GIVEN DATA ▸
__________________________________________________
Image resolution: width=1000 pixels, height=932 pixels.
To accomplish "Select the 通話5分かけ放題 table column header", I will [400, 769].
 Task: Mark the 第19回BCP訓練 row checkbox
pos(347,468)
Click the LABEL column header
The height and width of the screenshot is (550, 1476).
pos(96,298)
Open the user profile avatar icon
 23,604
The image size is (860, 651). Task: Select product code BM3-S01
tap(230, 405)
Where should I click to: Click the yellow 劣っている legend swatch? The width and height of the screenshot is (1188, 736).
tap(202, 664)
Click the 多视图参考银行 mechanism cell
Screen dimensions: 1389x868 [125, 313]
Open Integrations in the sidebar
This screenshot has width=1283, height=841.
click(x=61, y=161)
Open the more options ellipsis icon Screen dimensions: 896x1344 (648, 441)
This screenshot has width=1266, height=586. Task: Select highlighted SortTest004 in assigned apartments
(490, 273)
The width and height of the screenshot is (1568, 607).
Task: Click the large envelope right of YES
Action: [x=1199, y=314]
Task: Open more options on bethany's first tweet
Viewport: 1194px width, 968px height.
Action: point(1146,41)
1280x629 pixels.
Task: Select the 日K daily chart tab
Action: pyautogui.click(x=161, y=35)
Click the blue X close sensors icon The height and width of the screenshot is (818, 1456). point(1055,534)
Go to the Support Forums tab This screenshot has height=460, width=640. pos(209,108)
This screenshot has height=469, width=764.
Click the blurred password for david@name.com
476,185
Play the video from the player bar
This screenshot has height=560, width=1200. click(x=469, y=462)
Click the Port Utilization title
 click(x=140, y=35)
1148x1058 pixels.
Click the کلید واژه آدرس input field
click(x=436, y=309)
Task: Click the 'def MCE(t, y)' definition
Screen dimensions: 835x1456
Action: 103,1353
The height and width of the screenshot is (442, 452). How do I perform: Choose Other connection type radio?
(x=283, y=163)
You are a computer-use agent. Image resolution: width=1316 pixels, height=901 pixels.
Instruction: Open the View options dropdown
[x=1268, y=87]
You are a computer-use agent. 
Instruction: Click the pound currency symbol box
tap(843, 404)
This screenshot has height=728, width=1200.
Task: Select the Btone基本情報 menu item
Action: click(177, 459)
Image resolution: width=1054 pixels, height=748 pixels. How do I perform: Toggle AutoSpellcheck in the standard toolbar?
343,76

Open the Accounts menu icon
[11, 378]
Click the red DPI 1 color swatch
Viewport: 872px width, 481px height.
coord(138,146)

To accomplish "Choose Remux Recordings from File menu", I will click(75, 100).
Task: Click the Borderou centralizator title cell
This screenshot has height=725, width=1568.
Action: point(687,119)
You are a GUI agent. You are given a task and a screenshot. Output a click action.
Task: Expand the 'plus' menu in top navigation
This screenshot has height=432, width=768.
__________________________________________________
WHAT IS EXPECTED ▸ Transcribe the whole listing word for word.

RESULT ▸
Image resolution: width=1000 pixels, height=932 pixels.
To accomplish "Select the 通話5分かけ放題 table column header", I will [400, 769].
 Task: Mark the 第19回BCP訓練 row checkbox
pos(347,468)
Click the LABEL column header
The height and width of the screenshot is (550, 1476).
pos(96,298)
Open the user profile avatar icon
 23,604
The image size is (860, 651). Task: Select product code BM3-S01
tap(230, 405)
Where should I click to: Click the yellow 劣っている legend swatch? The width and height of the screenshot is (1188, 736).
tap(202, 664)
Click the 多视图参考银行 mechanism cell
Screen dimensions: 1389x868 [125, 313]
Open Integrations in the sidebar
This screenshot has width=1283, height=841.
click(x=61, y=161)
Open the more options ellipsis icon Screen dimensions: 896x1344 (648, 441)
This screenshot has width=1266, height=586. Task: Select highlighted SortTest004 in assigned apartments
(490, 273)
The width and height of the screenshot is (1568, 607).
Task: Click the large envelope right of YES
Action: [x=1199, y=314]
Task: Open more options on bethany's first tweet
Viewport: 1194px width, 968px height.
Action: point(1146,41)
1280x629 pixels.
Task: Select the 日K daily chart tab
Action: pyautogui.click(x=161, y=35)
Click the blue X close sensors icon The height and width of the screenshot is (818, 1456). point(1055,534)
Go to the Support Forums tab This screenshot has height=460, width=640. pos(209,108)
This screenshot has height=469, width=764.
Click the blurred password for david@name.com
476,185
Play the video from the player bar
This screenshot has height=560, width=1200. click(x=469, y=462)
Click the Port Utilization title
 click(x=140, y=35)
1148x1058 pixels.
Click the کلید واژه آدرس input field
click(x=436, y=309)
Task: Click the 'def MCE(t, y)' definition
Screen dimensions: 835x1456
Action: 103,1353
The height and width of the screenshot is (442, 452). How do I perform: Choose Other connection type radio?
(x=283, y=163)
You are a computer-use agent. Image resolution: width=1316 pixels, height=901 pixels.
Instruction: Open the View options dropdown
[x=1268, y=87]
You are a computer-use agent. 
Instruction: Click the pound currency symbol box
tap(843, 404)
This screenshot has height=728, width=1200.
Task: Select the Btone基本情報 menu item
Action: click(177, 459)
Image resolution: width=1054 pixels, height=748 pixels. How do I perform: Toggle AutoSpellcheck in the standard toolbar?
343,76

Open the Accounts menu icon
[11, 378]
Click the red DPI 1 color swatch
Viewport: 872px width, 481px height.
coord(138,146)

To accomplish "Choose Remux Recordings from File menu", I will click(75, 100).
Task: Click the Borderou centralizator title cell
This screenshot has height=725, width=1568.
Action: point(687,119)
You are a GUI agent. You are given a task and a screenshot. Output a click action.
Task: Expand the 'plus' menu in top navigation
This screenshot has height=432, width=768.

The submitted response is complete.